Auguste Barbier fait preuve d’audace en ajoutant deux vers plats au premier quatrain (faisant écho aux premiers vers habituels des tercets). Les critiques l’ont incité à ramener le poème à plus de sagesse ; ce qu’il fit dans une édition ultérieure.

Italie! Italie! Ah! quel destin perfide — 1821 (4)

Madame de Staël Oeuvres (tome XVII)

Traduction du sonnet de Filicaia sur l’Italie

Italie! Italie! Ah! quel destin perfide
Te donna la beauté, source de tes malheurs?
Ton sein est déchiré par le fer homicide,
Tu portes sur ton front l’empreinte des douleurs.
Ah! que n’es-tu moins belle, ou que n’es-tu plus forte?
Inspire plus de crainte, ou donne moins d’amour.
De l’étranger jaloux la perfide cohorte
N’a feint de t’adorer que pour t’oter le jour.
Quoi! verras-tu toujours descendre des montagnes
Ces troupeaux de Gaulois, ces soldats effrénés,
Qui, du Tibre, du Pô, dans nos tristes campagnes,
Boivent l’onde sanglante, et les flots enchaînés?
Verra-t-on tes enfans, ceints d’armes étrangères,
Des autres nations seconder les fureurs;
Et ne marchant jamais sous leurs propres bannières,
Combattre pour servir, ou vaincus, ou vainqueurs?

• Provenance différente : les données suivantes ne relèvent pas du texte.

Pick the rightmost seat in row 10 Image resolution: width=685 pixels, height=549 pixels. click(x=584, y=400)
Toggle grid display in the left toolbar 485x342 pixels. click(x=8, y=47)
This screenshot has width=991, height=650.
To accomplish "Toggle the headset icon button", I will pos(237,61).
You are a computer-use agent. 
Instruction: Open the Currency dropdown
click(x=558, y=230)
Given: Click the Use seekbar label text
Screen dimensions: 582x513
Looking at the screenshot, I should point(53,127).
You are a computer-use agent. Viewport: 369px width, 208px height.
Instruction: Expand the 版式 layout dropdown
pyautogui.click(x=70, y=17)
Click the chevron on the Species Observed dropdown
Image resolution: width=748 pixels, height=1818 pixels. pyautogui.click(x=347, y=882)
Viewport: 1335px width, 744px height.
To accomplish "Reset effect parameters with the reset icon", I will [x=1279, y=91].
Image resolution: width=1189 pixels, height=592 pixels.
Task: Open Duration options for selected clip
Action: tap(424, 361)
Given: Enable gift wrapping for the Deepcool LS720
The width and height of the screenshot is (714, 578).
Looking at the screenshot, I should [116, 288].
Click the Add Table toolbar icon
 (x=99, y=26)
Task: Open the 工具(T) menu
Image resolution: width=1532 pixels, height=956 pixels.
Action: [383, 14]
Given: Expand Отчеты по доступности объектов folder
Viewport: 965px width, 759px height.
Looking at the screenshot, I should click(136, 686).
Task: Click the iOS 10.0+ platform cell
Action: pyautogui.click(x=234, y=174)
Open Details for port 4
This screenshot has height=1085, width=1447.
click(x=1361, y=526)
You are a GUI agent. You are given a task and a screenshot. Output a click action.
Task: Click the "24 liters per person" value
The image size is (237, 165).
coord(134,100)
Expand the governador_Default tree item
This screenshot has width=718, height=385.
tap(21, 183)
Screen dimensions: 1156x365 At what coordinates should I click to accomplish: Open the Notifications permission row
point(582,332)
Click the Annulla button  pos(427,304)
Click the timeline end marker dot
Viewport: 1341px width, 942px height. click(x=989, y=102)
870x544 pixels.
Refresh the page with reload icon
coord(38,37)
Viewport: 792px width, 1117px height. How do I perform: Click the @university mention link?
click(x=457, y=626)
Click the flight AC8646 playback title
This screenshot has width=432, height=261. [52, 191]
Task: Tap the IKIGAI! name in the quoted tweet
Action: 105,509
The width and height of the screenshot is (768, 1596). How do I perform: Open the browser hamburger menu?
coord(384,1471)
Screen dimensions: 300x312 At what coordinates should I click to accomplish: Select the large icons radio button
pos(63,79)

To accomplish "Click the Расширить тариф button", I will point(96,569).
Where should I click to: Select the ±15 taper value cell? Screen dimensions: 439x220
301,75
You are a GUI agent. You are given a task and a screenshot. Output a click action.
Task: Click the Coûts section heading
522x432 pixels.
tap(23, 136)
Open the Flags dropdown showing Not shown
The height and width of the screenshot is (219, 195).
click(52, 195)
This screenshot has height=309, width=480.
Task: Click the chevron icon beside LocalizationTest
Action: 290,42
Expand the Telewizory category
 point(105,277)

ababcdcdefefghgh – sns – 16v – tr

Quand Jésus expiroit, à ses plaintes funèbres, — 1821 (3)

Madame de Staël Oeuvres (tome XVII)

Traduction du sonnet de Minzoni sur la mort de Jésus Christ

Quand Jésus expiroit, à ses plaintes funèbres,
Le tombeau s’entr’ouvrit, le mont fut ébranlé.
Un vieux mort l’entendit dans le sein des ténèbres;
Son antique repos tout à coup fut troublé.
C’était Adam. Alors, soulevant sa paupière,
Il tourne lentement son oeil plein de terreur,
Et demande quel est, sur la croix meurtrière,
Cet objet tout sanglant, vaincu par la douleur.
L’infortuné le sut, et son pâle visage,
Ses longs cheveux blanchis et son front sillonné
De sa main repentante éprouvèrent l’outrage.
En pleurant il reporte un regard consterné
Vers sa triste compagne, et sa voix lamentable
Que l’abîme, en grondant, répète au loin encor,
Fit entendre ces mots: Malheureuse coupable,
Ah! pour toi j’ai livré mon Seigneur à la mort.

ababcdcdefefghgh – sns – 16v – tr

Ainsi donc ta valeur te fait monter au trône! — 1805 (1)

Michel de Cubières (jeune) Traduction d’un sonnet de Luigi Tardi

Imitation

Ainsi donc tavaleur te fait monter au trône!
Ainsi NAPOLEON que le peuple couronne,
Ne doit qu’à ses talens son Empire nouveau:
Il est de son pays le guide et le flambeau,
Il s’est créé lui-même: ô prodige héroïque!
L’histoire, dont la tâche est d’être véridique,
Aux travaux de César préfère ses travaux;
Pour lui la poésie apprête ses pinceaux;
Et déjà l’Italie, en grands hommes féconde,
Aime à le regarder comme un maître du monde.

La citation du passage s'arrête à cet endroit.